Input for this task: Begin
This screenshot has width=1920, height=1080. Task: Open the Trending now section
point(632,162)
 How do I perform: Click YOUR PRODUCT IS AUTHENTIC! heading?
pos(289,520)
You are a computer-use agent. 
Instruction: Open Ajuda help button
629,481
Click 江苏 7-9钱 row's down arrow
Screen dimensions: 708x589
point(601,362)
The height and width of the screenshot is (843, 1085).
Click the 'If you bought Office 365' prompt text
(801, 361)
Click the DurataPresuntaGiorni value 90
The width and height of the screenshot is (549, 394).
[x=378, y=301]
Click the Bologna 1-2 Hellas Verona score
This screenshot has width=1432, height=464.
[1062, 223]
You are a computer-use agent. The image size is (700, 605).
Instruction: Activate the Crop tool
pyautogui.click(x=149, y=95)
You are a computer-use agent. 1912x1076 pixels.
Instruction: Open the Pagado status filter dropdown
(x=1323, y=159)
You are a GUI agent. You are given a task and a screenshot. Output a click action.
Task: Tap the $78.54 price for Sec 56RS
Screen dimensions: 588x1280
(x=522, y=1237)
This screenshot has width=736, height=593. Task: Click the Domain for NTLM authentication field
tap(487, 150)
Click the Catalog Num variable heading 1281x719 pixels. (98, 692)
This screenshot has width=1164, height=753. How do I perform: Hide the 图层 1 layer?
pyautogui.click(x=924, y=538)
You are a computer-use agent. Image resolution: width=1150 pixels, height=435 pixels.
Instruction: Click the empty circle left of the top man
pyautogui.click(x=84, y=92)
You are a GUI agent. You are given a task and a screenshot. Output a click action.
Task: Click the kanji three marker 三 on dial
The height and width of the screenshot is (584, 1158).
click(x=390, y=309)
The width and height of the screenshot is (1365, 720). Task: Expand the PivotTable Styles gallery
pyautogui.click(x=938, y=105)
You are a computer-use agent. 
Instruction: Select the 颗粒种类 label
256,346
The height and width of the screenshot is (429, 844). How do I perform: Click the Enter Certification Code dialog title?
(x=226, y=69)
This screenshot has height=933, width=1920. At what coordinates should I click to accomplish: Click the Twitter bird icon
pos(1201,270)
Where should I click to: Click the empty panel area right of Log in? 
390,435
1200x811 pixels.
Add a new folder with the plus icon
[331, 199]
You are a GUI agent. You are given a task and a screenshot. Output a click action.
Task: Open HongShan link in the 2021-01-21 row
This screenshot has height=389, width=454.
Input for this task: End
- [Task]: Look through the entries above, and wherever a line holds the word "computer", copy it.

- [Response below]:
You are a computer-use agent. 
You are a computer-use agent. The image size is (700, 605).
You are a computer-use agent. 1912x1076 pixels.
You are a computer-use agent. Image resolution: width=1150 pixels, height=435 pixels.
You are a computer-use agent. 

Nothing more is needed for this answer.